The paper tackles the paradoxical finding that removing the projection head after self-supervised training often yields superior downstream performance, highlighting a misalignment between pretraining objectives and downstream tasks. It formalizes Guillotine Regularization (GR) as evaluating downstream readouts on an intermediate trunk rather than the full last layers, and conducts extensive experiments across supervised and SSL setups to show that the optimal cut depends on training, data, and task. Key findings include that trunk and head readouts are not consistently predictive of each other, and that aligning the pretext and downstream tasks can reduce or even eliminate the need for a projector. These results have practical implications for SSL evaluation practices and point toward alignment-aware training and augmentation strategies to improve generalization.

Abstract

One unexpected technique that emerged in recent years consists in training a Deep Network (DN) with a Self-Supervised Learning (SSL) method, and using this network on downstream tasks but with its last few projector layers entirely removed.
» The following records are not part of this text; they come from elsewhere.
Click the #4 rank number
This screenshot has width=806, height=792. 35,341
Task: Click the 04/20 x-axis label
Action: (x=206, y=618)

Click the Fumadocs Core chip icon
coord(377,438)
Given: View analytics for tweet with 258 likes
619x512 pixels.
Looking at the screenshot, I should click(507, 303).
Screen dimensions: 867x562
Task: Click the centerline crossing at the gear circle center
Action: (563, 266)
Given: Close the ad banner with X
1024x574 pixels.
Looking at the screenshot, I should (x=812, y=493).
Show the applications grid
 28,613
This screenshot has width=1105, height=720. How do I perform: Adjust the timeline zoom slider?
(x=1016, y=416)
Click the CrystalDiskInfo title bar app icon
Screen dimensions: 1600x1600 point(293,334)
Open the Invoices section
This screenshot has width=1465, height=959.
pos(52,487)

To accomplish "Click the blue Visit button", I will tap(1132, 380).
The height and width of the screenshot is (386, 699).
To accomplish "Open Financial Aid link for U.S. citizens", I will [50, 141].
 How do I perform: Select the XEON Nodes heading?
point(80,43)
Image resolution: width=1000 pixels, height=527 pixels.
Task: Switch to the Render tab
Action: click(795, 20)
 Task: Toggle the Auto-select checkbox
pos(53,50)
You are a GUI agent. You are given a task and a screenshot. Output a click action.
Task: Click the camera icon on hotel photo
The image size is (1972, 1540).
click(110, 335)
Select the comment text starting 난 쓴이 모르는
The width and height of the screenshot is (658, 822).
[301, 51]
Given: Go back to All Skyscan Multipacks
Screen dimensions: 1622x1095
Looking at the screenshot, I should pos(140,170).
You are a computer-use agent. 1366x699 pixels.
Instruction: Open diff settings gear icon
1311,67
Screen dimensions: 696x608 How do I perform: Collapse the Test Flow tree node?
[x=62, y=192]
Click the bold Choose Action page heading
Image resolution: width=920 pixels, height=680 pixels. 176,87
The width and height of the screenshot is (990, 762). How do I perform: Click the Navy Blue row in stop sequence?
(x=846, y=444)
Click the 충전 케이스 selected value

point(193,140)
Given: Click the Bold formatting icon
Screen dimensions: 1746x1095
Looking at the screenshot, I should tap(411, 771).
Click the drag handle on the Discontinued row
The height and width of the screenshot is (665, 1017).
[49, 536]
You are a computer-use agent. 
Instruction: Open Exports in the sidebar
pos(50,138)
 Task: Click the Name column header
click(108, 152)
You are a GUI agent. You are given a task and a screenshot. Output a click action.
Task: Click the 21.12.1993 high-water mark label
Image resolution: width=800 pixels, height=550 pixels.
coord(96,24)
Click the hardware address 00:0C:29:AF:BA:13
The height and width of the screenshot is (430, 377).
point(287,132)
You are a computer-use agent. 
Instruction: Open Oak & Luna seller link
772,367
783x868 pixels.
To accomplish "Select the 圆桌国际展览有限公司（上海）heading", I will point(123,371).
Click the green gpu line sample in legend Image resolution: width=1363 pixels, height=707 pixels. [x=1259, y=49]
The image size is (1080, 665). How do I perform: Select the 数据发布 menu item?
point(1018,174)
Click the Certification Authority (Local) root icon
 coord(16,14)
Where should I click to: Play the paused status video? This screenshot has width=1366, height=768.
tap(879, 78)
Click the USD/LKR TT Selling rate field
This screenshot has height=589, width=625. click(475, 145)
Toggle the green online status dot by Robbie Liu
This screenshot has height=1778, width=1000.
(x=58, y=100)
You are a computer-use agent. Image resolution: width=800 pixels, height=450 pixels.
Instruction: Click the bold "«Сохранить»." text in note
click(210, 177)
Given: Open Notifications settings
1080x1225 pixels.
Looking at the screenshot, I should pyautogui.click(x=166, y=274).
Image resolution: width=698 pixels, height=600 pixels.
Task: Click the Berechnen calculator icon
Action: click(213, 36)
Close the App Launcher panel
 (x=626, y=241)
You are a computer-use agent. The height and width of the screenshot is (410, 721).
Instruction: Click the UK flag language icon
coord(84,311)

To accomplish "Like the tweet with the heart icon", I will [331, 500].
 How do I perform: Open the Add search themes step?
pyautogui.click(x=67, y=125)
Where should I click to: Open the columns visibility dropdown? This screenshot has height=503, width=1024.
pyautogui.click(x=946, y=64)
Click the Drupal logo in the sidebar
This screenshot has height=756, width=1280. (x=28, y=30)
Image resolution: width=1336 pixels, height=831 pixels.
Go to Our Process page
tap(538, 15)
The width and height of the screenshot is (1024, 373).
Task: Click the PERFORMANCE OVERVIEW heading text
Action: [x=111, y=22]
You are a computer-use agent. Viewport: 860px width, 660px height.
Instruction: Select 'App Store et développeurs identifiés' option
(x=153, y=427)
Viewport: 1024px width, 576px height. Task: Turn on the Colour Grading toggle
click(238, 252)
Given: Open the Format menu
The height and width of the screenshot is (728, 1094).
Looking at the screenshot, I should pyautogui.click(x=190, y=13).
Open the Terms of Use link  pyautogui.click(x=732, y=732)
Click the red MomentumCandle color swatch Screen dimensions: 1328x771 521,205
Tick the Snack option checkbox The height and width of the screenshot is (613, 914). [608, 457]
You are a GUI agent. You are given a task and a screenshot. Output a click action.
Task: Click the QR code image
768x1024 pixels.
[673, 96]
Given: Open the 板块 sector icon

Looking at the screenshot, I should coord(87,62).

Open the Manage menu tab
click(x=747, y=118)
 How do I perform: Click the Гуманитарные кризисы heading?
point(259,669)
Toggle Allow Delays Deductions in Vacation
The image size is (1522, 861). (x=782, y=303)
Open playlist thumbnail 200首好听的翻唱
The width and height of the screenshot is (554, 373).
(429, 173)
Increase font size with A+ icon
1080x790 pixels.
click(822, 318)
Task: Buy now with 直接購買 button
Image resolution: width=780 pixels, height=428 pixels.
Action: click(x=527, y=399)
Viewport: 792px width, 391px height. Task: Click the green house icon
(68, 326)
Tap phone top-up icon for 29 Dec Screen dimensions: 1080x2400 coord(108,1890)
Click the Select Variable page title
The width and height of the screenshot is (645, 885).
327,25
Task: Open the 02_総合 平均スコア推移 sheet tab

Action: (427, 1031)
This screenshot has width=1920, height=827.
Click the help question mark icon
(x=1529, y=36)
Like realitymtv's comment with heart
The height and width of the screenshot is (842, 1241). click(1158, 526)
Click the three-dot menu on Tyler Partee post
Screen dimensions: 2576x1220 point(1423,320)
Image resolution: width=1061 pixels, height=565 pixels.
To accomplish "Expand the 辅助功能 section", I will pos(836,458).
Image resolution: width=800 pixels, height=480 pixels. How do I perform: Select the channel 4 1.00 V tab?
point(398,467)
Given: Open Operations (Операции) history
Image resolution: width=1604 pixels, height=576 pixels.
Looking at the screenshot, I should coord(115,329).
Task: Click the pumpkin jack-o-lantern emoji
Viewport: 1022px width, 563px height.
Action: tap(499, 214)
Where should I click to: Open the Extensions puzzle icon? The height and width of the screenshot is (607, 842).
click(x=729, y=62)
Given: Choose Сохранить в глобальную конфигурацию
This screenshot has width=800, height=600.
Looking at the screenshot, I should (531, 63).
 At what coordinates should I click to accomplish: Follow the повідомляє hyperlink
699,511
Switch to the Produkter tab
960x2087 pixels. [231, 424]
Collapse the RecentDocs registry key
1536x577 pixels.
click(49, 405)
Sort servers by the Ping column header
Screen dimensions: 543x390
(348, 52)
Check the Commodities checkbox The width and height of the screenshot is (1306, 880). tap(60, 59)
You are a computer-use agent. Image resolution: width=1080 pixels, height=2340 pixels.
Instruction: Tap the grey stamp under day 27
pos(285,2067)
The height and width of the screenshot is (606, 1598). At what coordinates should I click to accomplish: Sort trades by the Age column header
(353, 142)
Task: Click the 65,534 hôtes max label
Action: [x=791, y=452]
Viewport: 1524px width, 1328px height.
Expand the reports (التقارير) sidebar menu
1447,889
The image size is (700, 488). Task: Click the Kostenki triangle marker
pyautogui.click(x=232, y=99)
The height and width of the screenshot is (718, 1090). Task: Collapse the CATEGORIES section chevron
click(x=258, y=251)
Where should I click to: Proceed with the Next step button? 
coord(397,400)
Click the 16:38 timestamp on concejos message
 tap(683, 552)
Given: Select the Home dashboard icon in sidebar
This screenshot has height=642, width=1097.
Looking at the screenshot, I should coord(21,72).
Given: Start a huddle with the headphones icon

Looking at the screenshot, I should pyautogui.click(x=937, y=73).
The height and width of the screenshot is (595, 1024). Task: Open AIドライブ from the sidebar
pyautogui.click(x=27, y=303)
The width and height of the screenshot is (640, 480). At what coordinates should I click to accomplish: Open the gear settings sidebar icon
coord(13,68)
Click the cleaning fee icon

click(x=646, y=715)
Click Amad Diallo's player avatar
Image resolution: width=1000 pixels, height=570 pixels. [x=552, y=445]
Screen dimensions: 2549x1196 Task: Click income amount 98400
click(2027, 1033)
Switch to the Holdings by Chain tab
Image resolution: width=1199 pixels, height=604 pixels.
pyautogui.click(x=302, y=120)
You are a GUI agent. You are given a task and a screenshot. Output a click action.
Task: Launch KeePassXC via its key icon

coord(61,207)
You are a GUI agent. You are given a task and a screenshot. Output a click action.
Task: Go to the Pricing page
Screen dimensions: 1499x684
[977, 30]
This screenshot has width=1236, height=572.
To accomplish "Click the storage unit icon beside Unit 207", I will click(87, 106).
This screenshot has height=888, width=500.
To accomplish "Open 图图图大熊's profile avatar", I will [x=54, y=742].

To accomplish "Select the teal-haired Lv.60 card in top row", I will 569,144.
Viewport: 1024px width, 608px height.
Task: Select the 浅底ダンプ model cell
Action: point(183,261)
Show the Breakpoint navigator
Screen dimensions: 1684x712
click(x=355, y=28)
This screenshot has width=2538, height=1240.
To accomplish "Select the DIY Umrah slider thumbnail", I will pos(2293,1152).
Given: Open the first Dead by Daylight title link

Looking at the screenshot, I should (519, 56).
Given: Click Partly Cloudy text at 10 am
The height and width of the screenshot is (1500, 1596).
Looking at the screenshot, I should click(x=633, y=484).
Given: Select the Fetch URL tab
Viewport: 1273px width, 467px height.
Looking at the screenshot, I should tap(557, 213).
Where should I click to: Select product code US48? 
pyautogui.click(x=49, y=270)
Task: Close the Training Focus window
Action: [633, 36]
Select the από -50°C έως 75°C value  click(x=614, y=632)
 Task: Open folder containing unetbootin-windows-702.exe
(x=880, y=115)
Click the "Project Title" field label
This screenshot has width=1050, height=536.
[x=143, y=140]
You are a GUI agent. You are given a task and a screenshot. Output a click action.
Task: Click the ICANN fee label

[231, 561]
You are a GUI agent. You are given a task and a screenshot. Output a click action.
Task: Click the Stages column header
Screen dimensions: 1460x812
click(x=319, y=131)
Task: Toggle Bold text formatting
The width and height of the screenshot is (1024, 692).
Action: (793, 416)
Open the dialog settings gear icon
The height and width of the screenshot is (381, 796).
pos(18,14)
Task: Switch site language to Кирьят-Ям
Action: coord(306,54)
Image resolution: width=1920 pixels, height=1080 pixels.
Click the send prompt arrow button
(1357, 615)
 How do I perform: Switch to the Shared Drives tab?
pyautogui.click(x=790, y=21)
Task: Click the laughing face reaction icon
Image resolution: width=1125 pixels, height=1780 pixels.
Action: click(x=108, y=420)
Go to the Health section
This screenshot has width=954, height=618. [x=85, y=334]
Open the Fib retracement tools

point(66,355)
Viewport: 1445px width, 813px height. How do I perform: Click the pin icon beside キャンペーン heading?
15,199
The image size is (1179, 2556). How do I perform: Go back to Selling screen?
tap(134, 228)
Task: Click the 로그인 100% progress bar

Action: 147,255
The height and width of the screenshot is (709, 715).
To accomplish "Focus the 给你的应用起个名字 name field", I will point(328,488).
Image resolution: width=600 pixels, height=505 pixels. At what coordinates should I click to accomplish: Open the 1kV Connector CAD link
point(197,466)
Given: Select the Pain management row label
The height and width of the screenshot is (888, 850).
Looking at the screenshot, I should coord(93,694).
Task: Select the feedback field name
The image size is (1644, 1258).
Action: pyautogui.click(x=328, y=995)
This trick of throwing away the projector is actually critical for SSL methods to display competitive performances on ImageNet for which more than 30 percentage points can be gained that way. This is a little vexing, as one would hope that the network layer at which invariance is explicitly enforced by the SSL criterion during training (the last projector layer) should be the one to use for best generalization performance downstream. But it seems not to be, and this study sheds some light on why. This trick, which we name Guillotine Regularization (GR), is in fact a generically applicable method that has been used to improve generalization performance in transfer learning scenarios. In this work, we identify the underlying reasons behind its success and show that the optimal layer to use might change significantly depending on the training setup, the data or the downstream task. Lastly, we give some insights on how to reduce the need for a projector in SSL by aligning the pretext SSL task and the downstream task.

Figures (17)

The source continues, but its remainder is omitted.